This just came in: two American scientists have won this year’s Nobel for Medicine or Physiology. Andrew Fire & Craig Mello, of Stanford and University of Massachusetts respectively. Check out the announcement from the Nobel committee at the Karolinska.
http://nobelprize.org/nobel_prizes/medicine/laureates/2006/index.html
http://www.cnn.com/2006/WORLD/europe/10/02/nobel.medicine.ap/
Fire and Mello were instrumental in the development of RNA interference using double stranded RNA. Using this method, one could design a small interfering RNA (siRNA) towards a specific gene, thereby inhibiting the expression of that particular gene. This tool has been of great use in the field of molecular biology, since it gives scientists a way to downregulate the expression of specific genes, and as such, enables them to investigate the roles of specific proteins in a biological system or a physiological or pathological process.
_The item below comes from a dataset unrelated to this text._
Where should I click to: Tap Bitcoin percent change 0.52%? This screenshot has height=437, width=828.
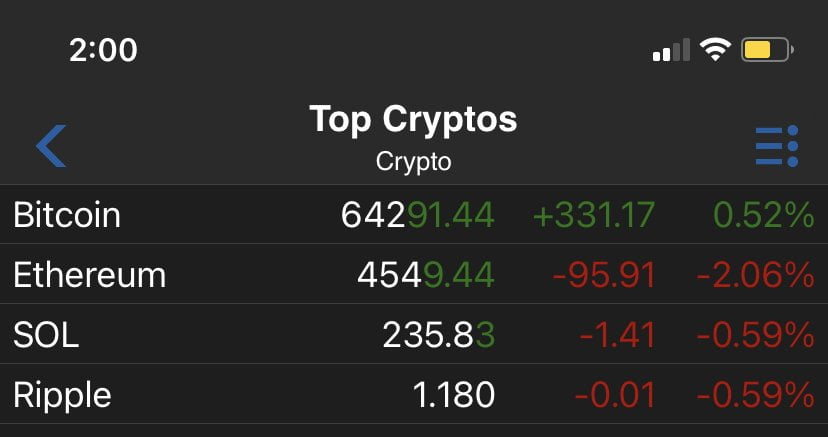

It is interesting to note that the Nobel Prize foundation and the Associated Press websites initially made an error by listing Fire and Mello as faculty members of MIT and Harvard respectively. In actual fact, Fire got his PhD from MIT while Mello did his at Harvard. That was as much affiliation as they had with those two institutions.
Not realizing the error in the reports, the Harvard Office of News and Public Affairs posted the links to the Nobel and AP websites, which in turn generated some confusion amongst the Harvard community. Later today, they reissued a new statement to correct the reporting error. Subsequently, a check with those two website also revealed that the reporting error was rectified promptly.